- 課題文:
上の子が二年生のときでしょうか?
今時めずらしい熱血な先生が赴任してきました。
既にお子さんが巣立っているぐらいの年配の女性。
でも、とてもエネルギッシュなんです。
そんな先生と、一度だけ私は電話で個人的な話をしました。
それこそ、
「貴女とは、お子さんが卒業してから個人的にお酒でも飲んで話し合いたいわ」
なんて、言ってもらうほど。
そして私も「それはぜひ。数年後を楽しみにしてます」と答えてしまうほど。
しかも夜中に三時間。
自分も相手もビックリな感じでした。
とは言っても子供のことだったので、
先生と母親という立場は決して消えません。
特に、電話のきっかけが上の子が
「誰かに意地悪をされて滅入っていた」という内容だったので、尚更です。
ただ。ああ、本当に人間「相性」なんだ。
そう感じるぐらい、その先生とは話ができました。
だからこそでしょう。
先生は「正直な気持ちをいいますとね」と前置きをし、
私にこんなことを言いました。

- 課題のねらい: 課題文によると、筆者と先生の電話は、いつ、どれくらいの時間続いたか。

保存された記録
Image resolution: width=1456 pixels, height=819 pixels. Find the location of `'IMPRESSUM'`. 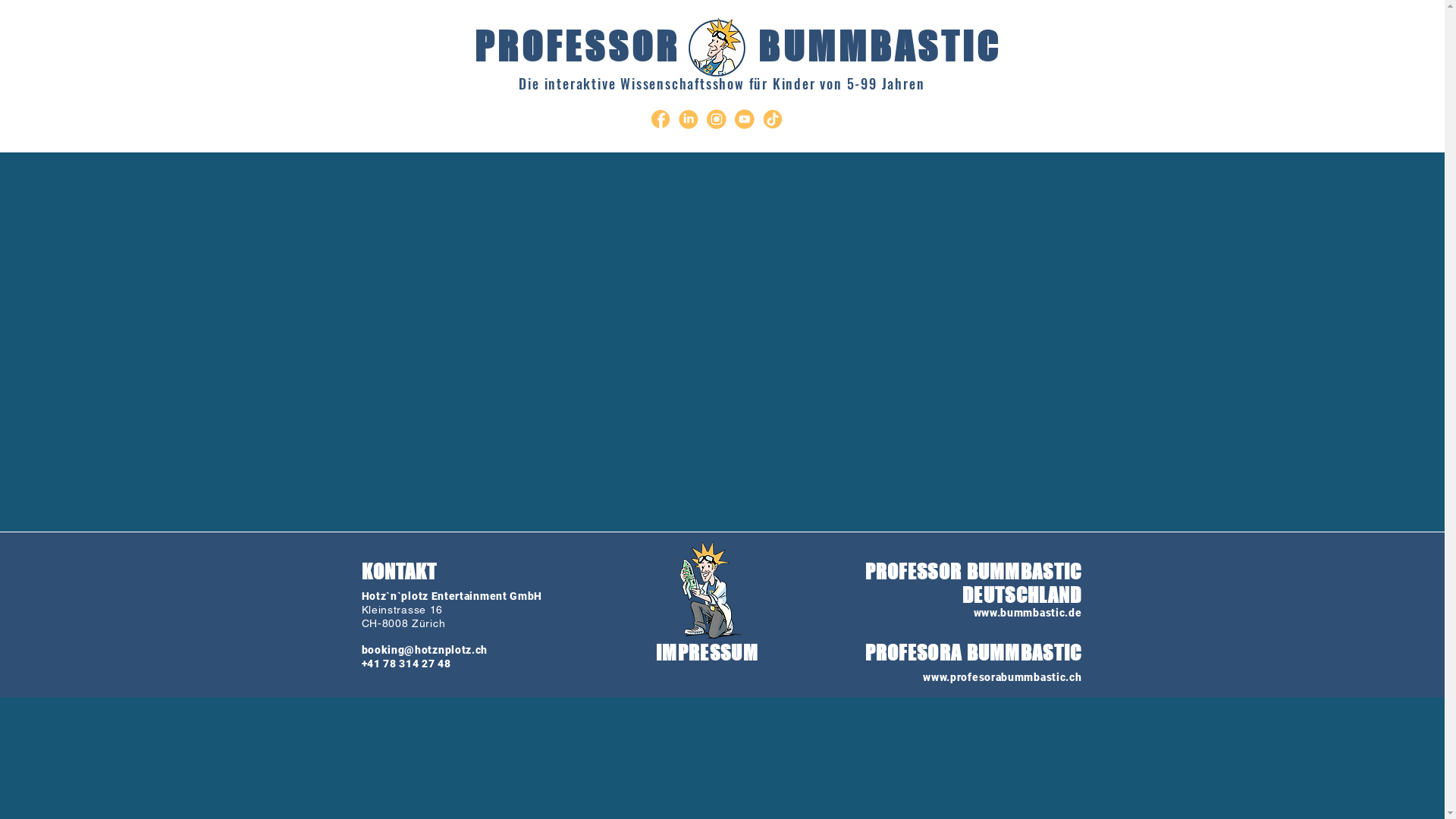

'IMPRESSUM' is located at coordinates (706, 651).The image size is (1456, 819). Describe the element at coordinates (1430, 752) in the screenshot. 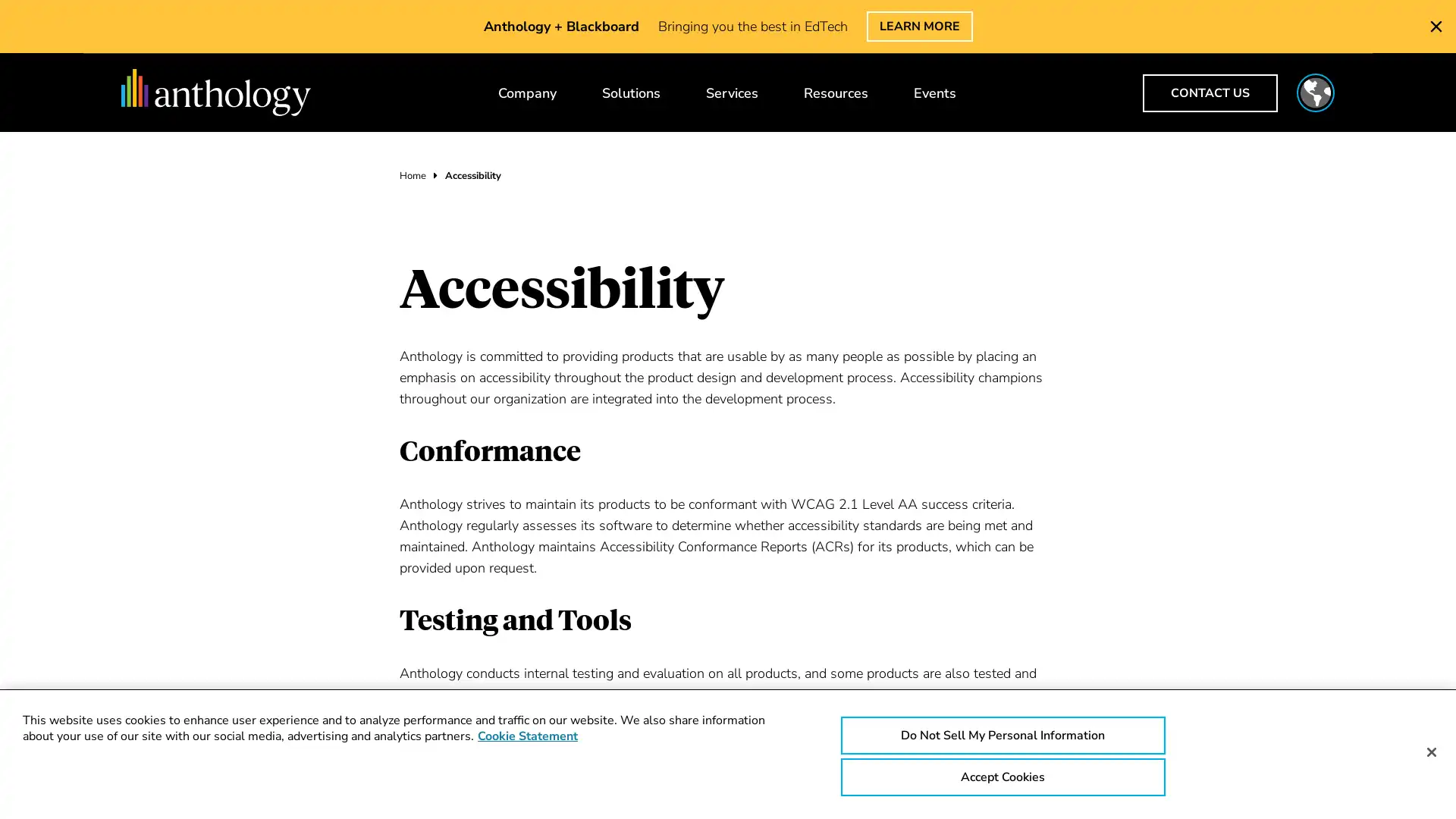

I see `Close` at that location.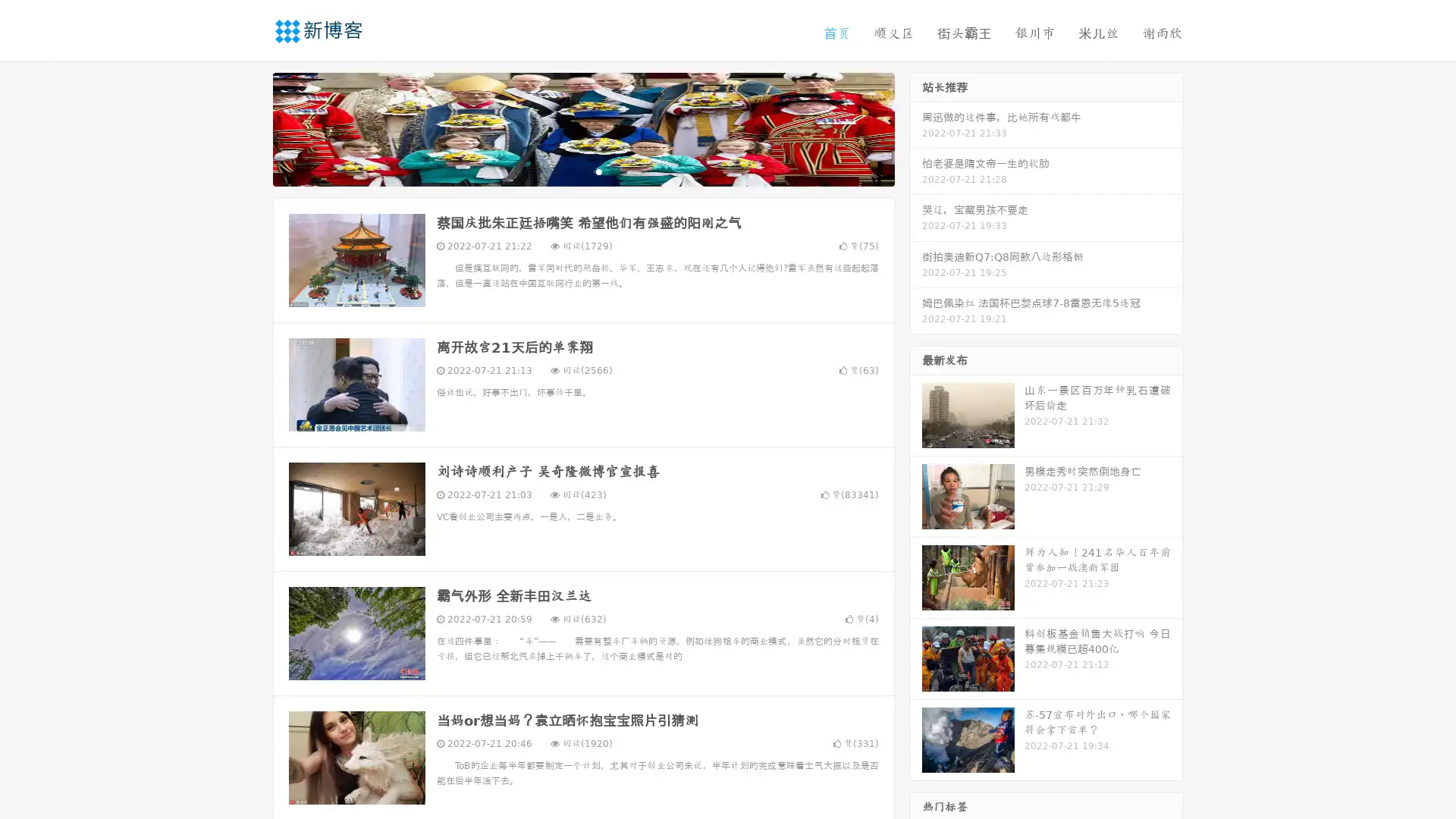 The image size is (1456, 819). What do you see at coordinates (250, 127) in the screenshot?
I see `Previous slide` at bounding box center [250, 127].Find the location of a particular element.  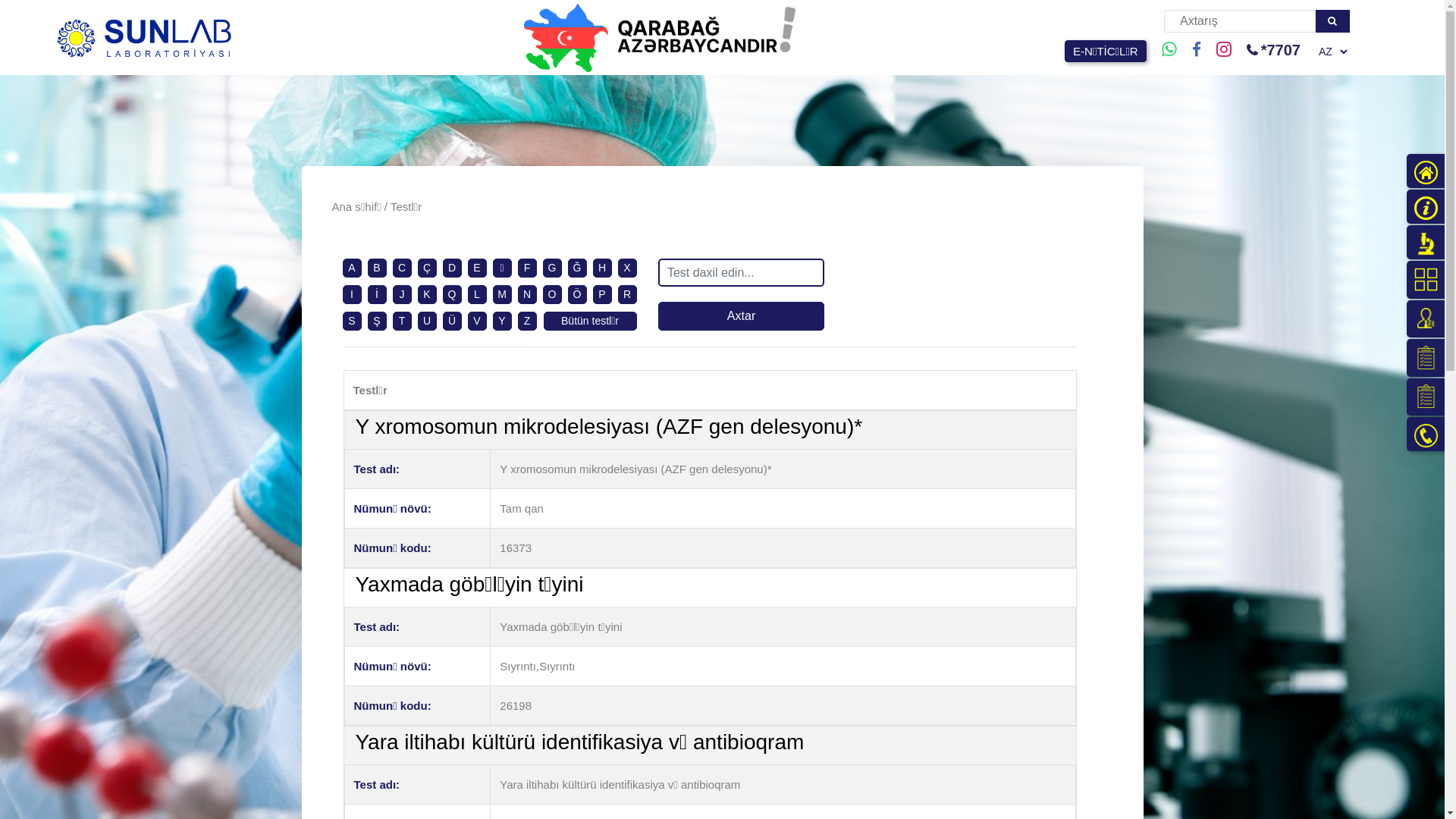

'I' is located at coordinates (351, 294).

- 解答: 夜中に三時間続いた。